Теперь я больше почти не вижу снов. Сама не знаю почему. Но этой ночью один все же приснился. Я даже проснулась. Я шла через густые заросли очень высокого папоротника. Его ярко-зеленые верхушки доставали мне до плеч. Через какую-то калитку я вышла на луг, полный цветов. Рядом со мной оказался мужчина. Его сапоги были золотисто-бронзового цвета из-за пыльцы лютиков, облепившей их. Я не знаю, кто это был, но во сне он казался знакомым. Через некоторое время незнакомый луг превратился в сенокос Маркуса Тиммса, арендатора фермы в Линтон-холле. Вокруг нас множество людей молотили и веяли пшеницу. Мне хотелось пуститься бежать, но мужчина удержал меня за руку, и мы пошли по узкой, еле заметной тропинке к высокому стогу сена на дальнем конце поля.
Здесь сон стал крутиться на месте: он прерывался и начинался вновь, прерывался и начинался, и так до бесконечности, пока я чуть не взбесилась от нетерпения – потому что я знала, что если мы вместе дойдем до стога, то займемся любовью. Кто-то нас остановил, кажется Уильям Холиок, и нам пришлось вступить с ним в нескончаемый разговор об урожае и о том, какую плату должны получать сезонные рабочие сравнительно с прихожанами, живущими в деревне. От этого я наполовину проснулась, но попыталась вернуться в свой сон и досмотреть его – и мне это удалось, сон потерял свой невинный характер. Мы наконец-то достигли стога, я и мой таинственный любовник, и, припав друг к другу, рухнули в пыльное колючее сено. Мы катались и кувыркались в нем. Наша одежда исчезла. Я вся превратилась в сплошное желание. Мне хотелось, чтобы он наполнил меня через край, вошел в меня, я страстно хотела с ним слиться. Это было невозможно выдержать. Томление окончательно разбудило меня, но и наяву оно не проходило. Я лежала, запутавшись во влажных простынях и ночной рубашке, все внутри меня бурлило и кипело, и я даже немного всплакнула от неопределенности и незавершенности.

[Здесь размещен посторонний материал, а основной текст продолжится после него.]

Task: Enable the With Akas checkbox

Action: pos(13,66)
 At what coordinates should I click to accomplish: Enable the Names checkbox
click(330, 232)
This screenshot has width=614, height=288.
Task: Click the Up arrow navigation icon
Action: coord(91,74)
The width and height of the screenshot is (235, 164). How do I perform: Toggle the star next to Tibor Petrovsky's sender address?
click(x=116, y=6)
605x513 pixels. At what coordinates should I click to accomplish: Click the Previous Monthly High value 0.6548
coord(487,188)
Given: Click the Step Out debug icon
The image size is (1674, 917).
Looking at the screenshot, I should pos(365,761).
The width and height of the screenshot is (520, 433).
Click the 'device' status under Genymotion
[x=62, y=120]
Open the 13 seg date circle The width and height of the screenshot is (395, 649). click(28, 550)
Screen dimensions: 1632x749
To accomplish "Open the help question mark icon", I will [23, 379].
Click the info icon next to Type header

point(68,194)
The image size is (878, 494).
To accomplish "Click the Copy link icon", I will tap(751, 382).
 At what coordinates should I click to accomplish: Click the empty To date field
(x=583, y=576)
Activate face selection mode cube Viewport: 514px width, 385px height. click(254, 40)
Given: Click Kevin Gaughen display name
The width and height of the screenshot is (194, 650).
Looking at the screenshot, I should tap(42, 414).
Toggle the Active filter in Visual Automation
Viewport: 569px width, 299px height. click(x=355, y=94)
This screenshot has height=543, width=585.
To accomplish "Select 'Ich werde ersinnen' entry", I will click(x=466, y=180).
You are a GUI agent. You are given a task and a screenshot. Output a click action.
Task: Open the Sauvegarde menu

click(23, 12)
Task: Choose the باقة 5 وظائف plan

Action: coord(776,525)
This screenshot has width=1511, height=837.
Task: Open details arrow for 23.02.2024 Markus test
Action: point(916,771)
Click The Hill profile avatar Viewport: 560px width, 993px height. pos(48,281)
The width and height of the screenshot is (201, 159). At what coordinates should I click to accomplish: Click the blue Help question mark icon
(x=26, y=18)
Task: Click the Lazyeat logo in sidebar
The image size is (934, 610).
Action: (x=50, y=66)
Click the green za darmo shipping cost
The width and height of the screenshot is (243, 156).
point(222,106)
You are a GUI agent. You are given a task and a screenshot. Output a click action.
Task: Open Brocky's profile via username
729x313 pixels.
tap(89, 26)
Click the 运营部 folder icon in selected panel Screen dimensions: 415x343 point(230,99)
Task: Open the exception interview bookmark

Кто же был этот человек? Может быть, никто конкретно, просто символ мужчины вообще, мечта о мужчине, которого я никогда не знала, хотя всю свою жизнь провела среди них? Надеюсь, что сны вроде этого для женщин естественны, и ничего особенно тревожного в них нет. Я еще не слишком стара, и четыре года не имела супружеских отношений, если не считать моего мимолетного «медового месяца». Если бы мы жили в Италии, я скорее всего завела бы любовника. Но здесь это кажется чем-то немыслимо вызывающим, пугающе эксцентричным. Ну и ладно. Придется придумать, чем занять себя.
Вот уже месяц, как от Джеффри ни слова. Ничего удивительного или нового, впрочем, для меня в этом нет. Я думала, что он, возможно, черкнет одно из своих неразборчивых посланий Кристи Морреллу, если уж не мне, но его преподобие говорит, что ничего не получал. В душной библиотеке старого д’Обрэ я нашла глобус и по нему узнала, где находится Варна: в Болгарии, на Черном море. К северо-востоку лежит остров (а может быть, полуостров – понять невозможно, поскольку этот засиженный мухами глобус так же стар, как и книги, то есть относится к доисторическим временам) под названием Крым. Там Джеффри надеется стать участником настоящих сражений. Я читаю газеты, чтобы быть в курсе событий: мирная старая Англия стала свирепой и кровожадной. Каждый спит и видит настоящую войну, которой здесь не случалось со времен Ватерлоо. В тот раз, насколько мне известно, враг был разбит случайно. Обитатели Уикерли страшно гордятся своим новым виконтом, который отправился спасать Турцию от посягательств России (довольно неопределенный и невразумительный повод, с моей точки зрения, хотя я, наверное, ничего не смыслю в политике). Они никогда не упускают случая спросить меня о муже. Я отвечаю, что почтовая связь ненадежна (это, собственно, истинная правда) и перевожу разговор на другую тему.
Деньги, а точнее их отсутствие, становятся головной болью. Половину денег за свой патент Джеффри взял в кредит, и, поскольку он все еще до конца не вступил в права наследства, большая часть наличности ушла на погашение его долга королевской комиссии. Злая ирония заключается в том, что виконтесса д’Обрэ в своей огромной груде камней, называемой домом, ныне такая же нищая, как и в бытность свою просто брошенной женой в Холборне. Адвокаты говорят, что это временные трудности и мне нечего волноваться. Но я отнюдь не нахожу все это забавным. Английские законы о наследовании вносят разлад в мою жизнь.